EXERCISE INSTRUCTIONS: Convert every line of the records below into a numbered list, skipping blank lines and leaving out the pictures.

RECORDS PROVIDED:
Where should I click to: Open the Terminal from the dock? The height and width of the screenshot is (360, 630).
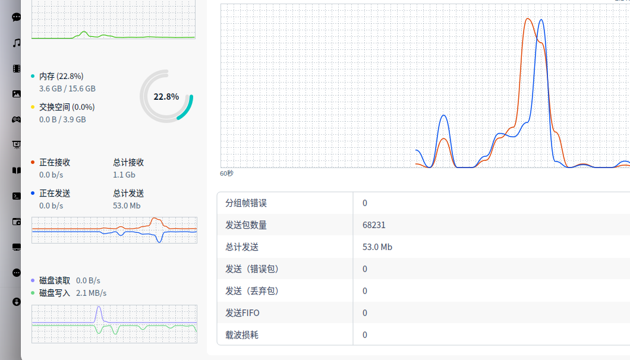(16, 195)
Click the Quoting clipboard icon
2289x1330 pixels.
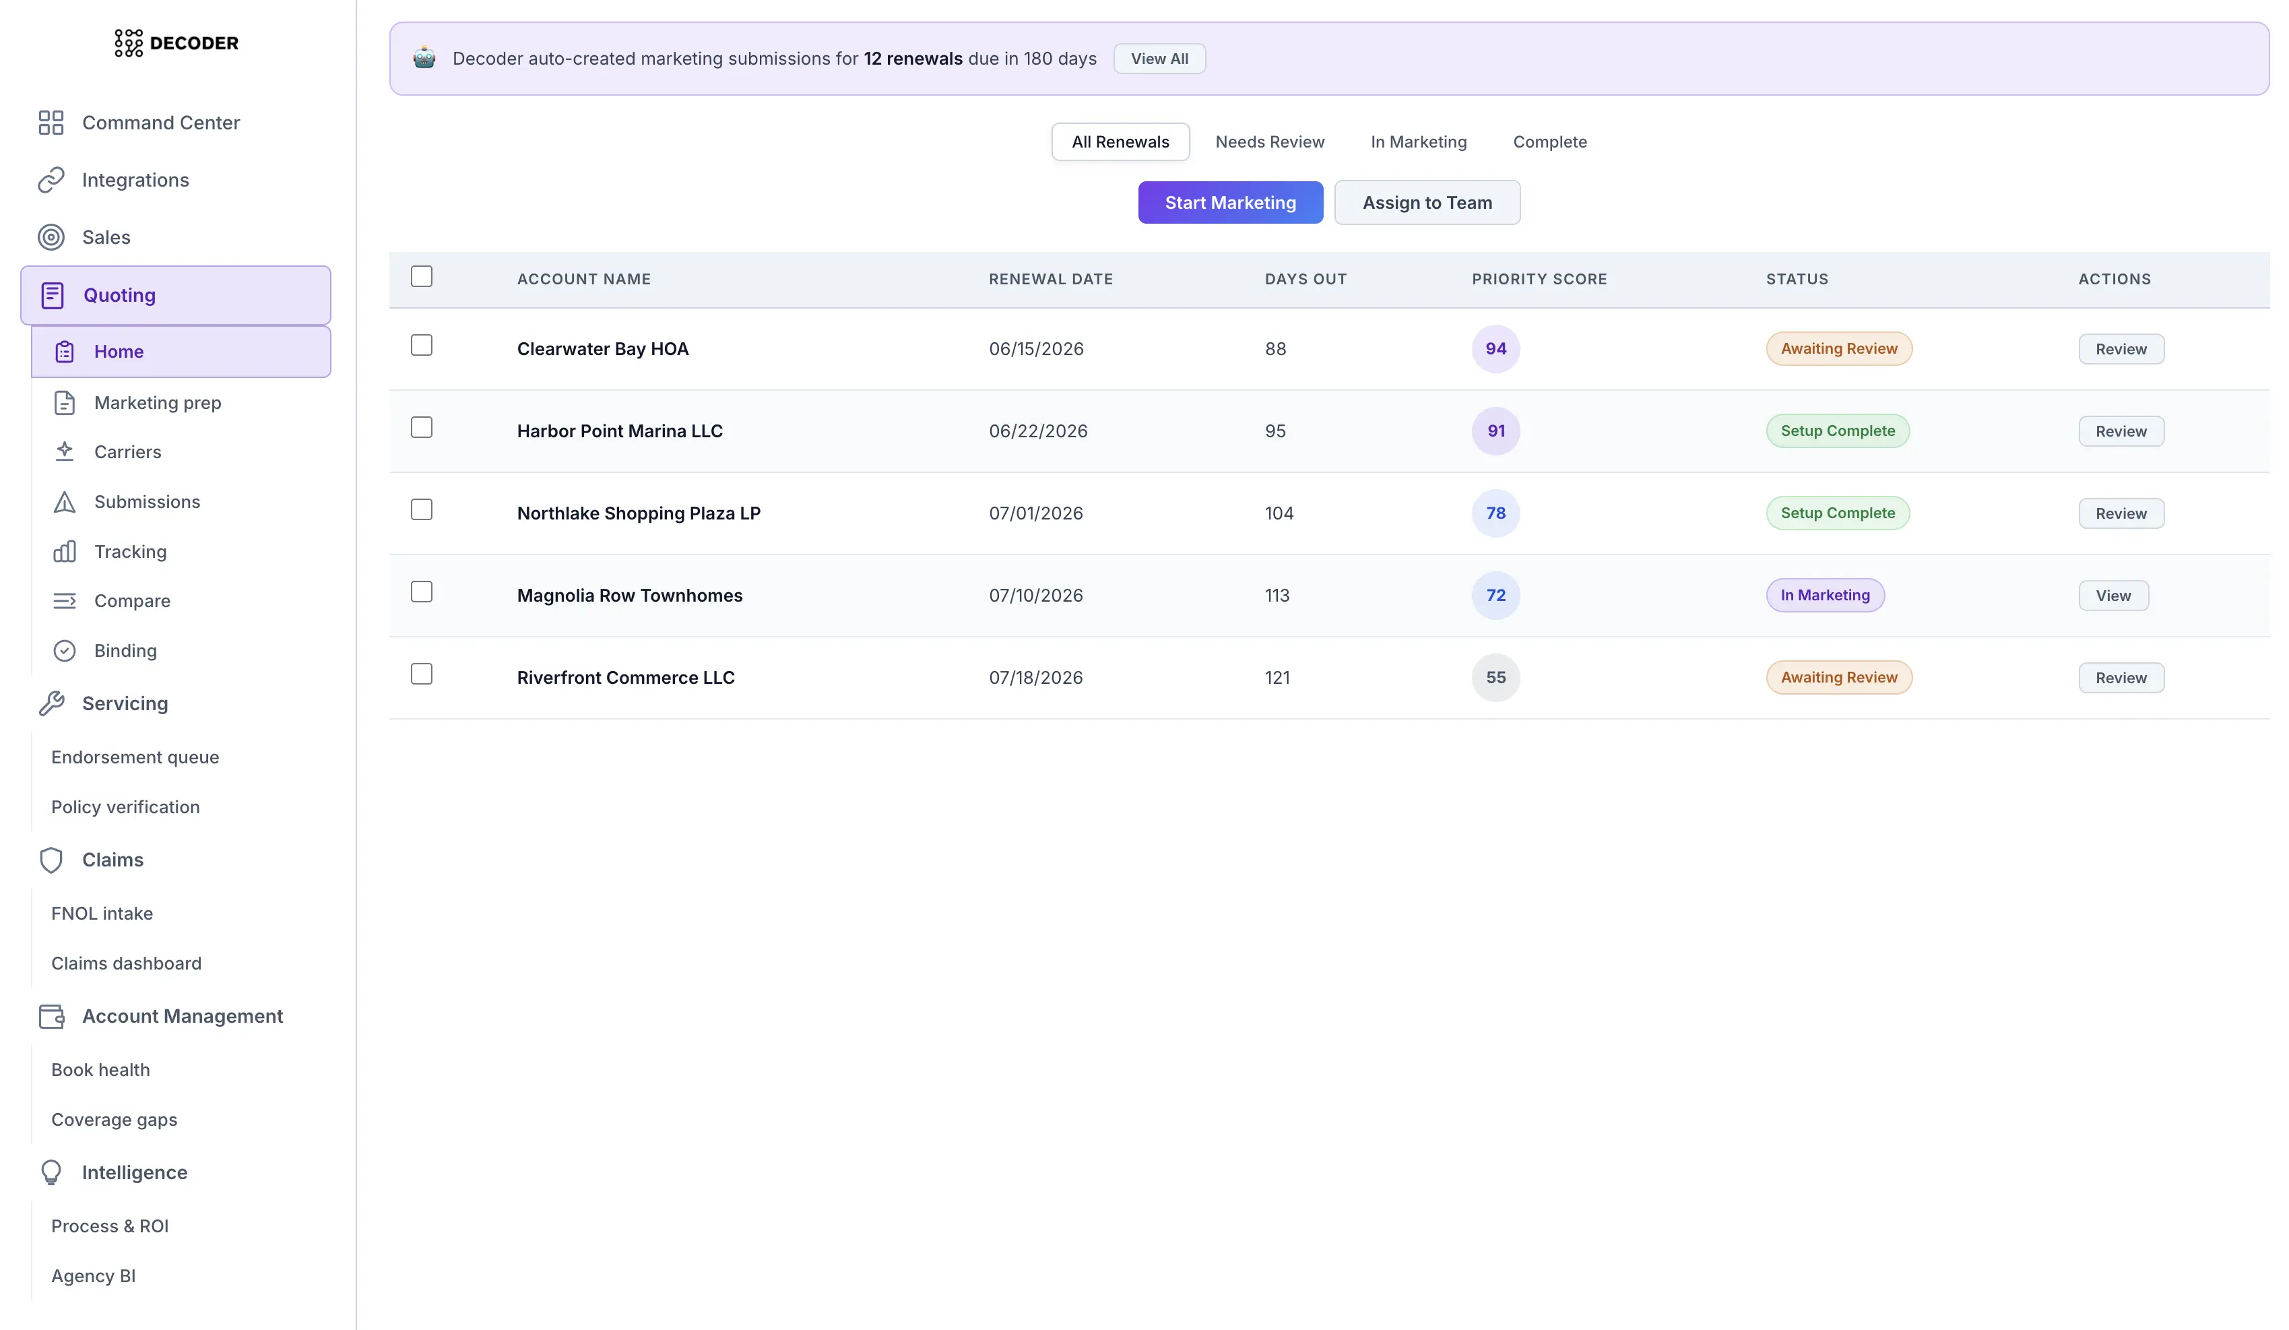pyautogui.click(x=52, y=294)
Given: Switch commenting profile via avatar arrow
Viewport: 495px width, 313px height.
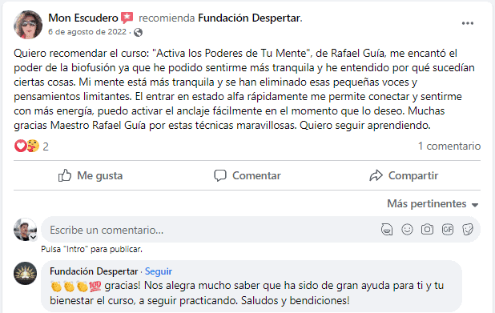Looking at the screenshot, I should pyautogui.click(x=33, y=237).
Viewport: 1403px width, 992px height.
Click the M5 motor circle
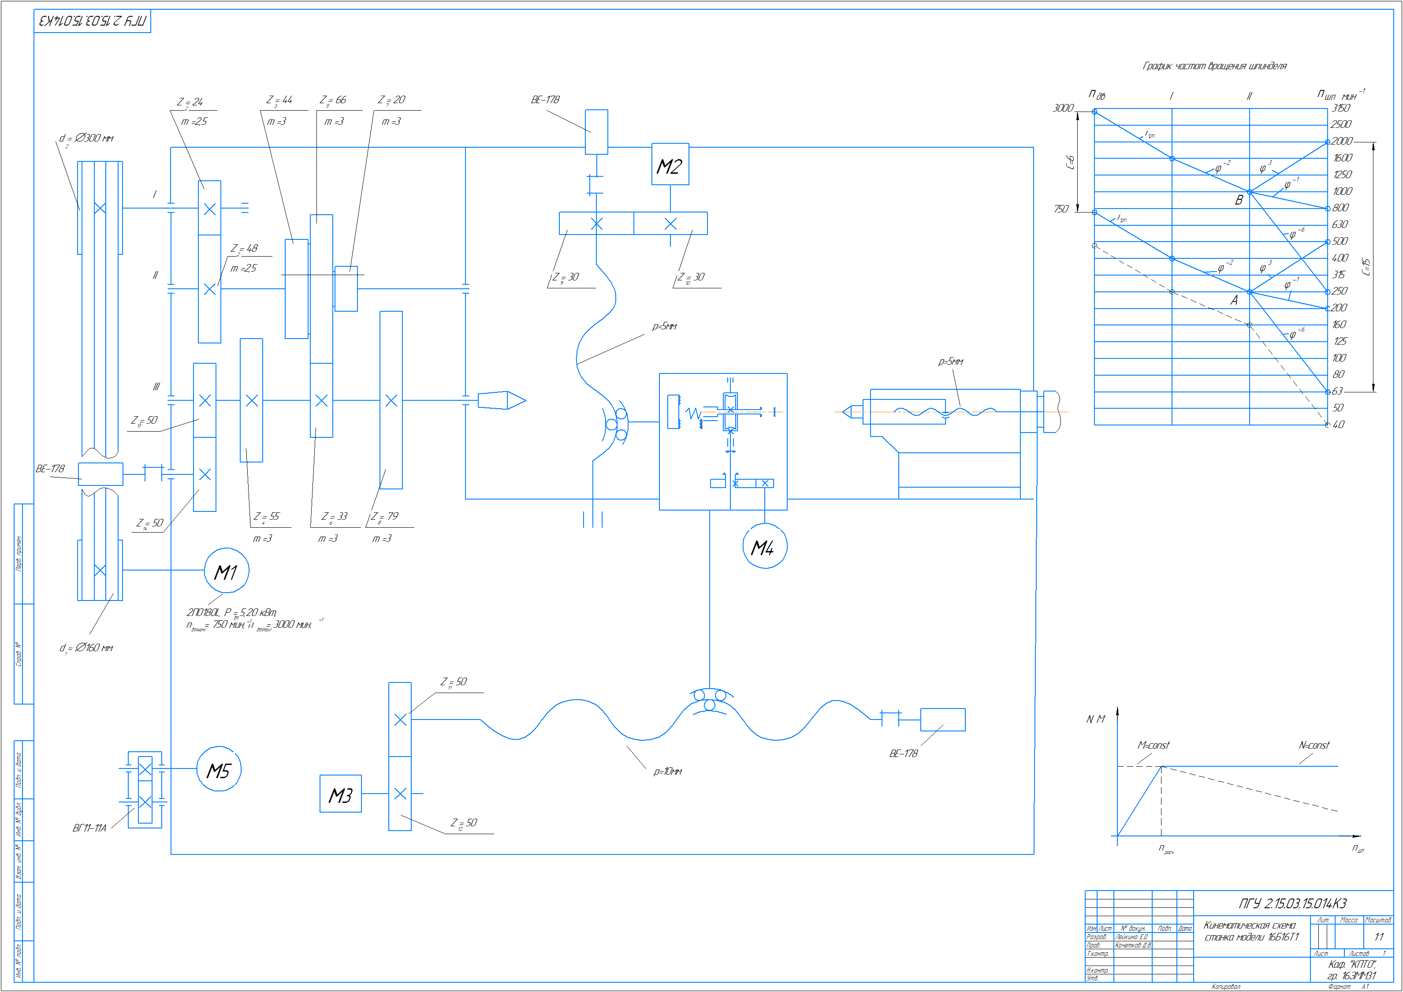(219, 769)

OUTPUT:
1. Where should I click to: Open the Terminal from the dock? The height and width of the screenshot is (360, 630).
2. (16, 195)
3. Click the Quoting clipboard icon
4. 2289x1330 pixels.
5. pyautogui.click(x=52, y=294)
6. Given: Switch commenting profile via avatar arrow
7. Viewport: 495px width, 313px height.
8. Looking at the screenshot, I should pyautogui.click(x=33, y=237).
9. Viewport: 1403px width, 992px height.
10. Click the M5 motor circle
11. (219, 769)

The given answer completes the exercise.